Mycotoxicoses occur as result of ingestion of pre-formed toxins elaborated by fungi in cereals. Although there are upwards of 200 mycotoxins described, aflatoxins, fusariotoxins, deoxynivalenol and ochratoxins are most commonly encountered and are responsible for losses in the commercial egg industry. Prevention of mycotoxicoses relies on detection and rejection of severely contaminated consignments of cereal ingredients, blending of affected and "clean" consignments of ingredients and supplementing diets with mycotoxin binders of proven efficacy.

Pre-harvest conditions that may influence the level of contamination include drought, especially during the stage of tassel formation in corn, or following unseasonable rain or high humidity at harvest. Post-harvest contamination can occur during storage under conditions of high temperature and humidity and may be exacerbated by rodent or insect damage.

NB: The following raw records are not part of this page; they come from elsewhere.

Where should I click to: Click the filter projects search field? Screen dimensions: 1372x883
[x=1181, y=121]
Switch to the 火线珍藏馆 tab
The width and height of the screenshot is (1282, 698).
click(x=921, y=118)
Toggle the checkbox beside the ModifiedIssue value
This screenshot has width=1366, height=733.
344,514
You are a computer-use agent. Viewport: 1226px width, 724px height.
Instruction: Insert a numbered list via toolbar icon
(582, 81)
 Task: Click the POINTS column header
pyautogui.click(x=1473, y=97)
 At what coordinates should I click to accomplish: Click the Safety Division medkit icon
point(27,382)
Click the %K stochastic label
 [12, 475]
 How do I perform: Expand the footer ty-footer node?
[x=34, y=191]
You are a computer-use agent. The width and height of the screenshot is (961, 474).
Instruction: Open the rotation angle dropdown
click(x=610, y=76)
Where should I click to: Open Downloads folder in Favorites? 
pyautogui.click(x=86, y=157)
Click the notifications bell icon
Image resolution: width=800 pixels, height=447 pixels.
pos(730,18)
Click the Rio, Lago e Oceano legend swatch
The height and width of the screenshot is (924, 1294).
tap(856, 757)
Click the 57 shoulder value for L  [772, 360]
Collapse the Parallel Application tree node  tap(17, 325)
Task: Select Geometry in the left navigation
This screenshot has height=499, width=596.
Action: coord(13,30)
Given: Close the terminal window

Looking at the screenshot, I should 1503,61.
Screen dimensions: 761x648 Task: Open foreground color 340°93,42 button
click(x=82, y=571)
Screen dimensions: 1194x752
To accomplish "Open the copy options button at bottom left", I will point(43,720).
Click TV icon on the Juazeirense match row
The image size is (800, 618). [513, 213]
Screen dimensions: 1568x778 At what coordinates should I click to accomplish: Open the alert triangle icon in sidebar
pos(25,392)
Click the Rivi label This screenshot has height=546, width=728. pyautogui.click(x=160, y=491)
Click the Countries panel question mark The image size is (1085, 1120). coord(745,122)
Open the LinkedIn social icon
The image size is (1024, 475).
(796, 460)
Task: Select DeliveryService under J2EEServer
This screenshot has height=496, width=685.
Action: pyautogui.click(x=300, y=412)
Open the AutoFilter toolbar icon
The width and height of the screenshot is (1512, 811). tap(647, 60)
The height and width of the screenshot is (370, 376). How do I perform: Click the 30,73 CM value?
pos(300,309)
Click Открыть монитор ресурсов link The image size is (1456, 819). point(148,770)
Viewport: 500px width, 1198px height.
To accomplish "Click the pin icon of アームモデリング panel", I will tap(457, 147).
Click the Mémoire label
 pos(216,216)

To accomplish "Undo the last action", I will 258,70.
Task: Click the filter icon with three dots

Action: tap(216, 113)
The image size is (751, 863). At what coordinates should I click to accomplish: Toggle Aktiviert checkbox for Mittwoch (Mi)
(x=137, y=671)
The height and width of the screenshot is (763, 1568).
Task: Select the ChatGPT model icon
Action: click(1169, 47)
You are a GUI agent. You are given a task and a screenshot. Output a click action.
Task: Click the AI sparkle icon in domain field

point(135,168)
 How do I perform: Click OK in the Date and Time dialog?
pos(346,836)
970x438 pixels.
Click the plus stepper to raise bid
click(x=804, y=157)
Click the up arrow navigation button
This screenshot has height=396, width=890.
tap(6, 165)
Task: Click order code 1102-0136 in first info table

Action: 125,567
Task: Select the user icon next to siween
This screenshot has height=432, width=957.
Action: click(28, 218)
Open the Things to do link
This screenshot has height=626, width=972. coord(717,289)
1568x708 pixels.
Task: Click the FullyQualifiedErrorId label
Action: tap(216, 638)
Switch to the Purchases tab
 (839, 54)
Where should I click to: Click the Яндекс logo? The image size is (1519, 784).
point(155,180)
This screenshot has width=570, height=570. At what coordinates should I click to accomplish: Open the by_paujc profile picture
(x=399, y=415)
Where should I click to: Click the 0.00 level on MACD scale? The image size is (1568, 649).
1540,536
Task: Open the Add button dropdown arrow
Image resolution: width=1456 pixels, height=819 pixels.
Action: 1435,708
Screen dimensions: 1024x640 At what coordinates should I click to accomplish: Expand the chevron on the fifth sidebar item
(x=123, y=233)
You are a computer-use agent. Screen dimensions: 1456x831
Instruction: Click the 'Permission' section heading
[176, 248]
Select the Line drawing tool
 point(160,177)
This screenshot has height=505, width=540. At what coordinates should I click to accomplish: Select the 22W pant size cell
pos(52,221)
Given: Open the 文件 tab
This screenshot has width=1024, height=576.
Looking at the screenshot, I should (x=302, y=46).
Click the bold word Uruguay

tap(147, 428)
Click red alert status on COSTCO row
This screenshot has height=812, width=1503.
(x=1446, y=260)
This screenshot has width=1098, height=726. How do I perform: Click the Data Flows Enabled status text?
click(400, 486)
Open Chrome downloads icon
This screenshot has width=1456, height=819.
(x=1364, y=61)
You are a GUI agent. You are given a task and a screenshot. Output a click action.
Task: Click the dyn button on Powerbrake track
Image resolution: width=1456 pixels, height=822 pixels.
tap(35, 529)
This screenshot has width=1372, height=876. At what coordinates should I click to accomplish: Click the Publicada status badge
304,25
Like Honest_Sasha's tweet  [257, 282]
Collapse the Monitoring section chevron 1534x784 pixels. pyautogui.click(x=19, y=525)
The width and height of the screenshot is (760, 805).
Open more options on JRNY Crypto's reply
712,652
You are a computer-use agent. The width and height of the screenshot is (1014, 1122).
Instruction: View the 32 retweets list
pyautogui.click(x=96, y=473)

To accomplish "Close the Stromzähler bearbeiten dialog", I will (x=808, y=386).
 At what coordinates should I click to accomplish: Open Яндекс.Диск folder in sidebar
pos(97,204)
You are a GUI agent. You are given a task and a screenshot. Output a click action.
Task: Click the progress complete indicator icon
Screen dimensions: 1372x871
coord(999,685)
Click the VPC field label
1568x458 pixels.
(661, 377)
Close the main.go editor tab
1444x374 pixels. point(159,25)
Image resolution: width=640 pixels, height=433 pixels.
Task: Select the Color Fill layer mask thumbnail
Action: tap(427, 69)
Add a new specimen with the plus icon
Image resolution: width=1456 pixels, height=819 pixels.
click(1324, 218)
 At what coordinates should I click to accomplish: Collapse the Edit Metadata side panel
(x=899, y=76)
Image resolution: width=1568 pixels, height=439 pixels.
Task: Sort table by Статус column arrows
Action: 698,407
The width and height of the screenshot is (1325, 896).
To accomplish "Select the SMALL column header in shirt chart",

Aflatoxicosis is frequently associated with corn harvested at the beginning of the season when consignments may be delivered to feed mills with moisture content in excess of 15 percent. Drying of "new-season" corn to below 13 percent is recommended as a preventive measure, especially if there is evidence of cracked kernels or fungal growth detected by black light (UV) examination at the time of delivery.

Production Impact

Aflatoxins are elaborated by Aspergillus flavus and A. parasiticus. These toxins damage mitochondrial DNA, with the liver as the principal target organ. Although acute aflatoxicosis is rare, a case reported from North Carolina resulted in 50 percent mortality in a flock of commercial laying hens fed a diet containing a high level of toxin, assayed at 100 ppm.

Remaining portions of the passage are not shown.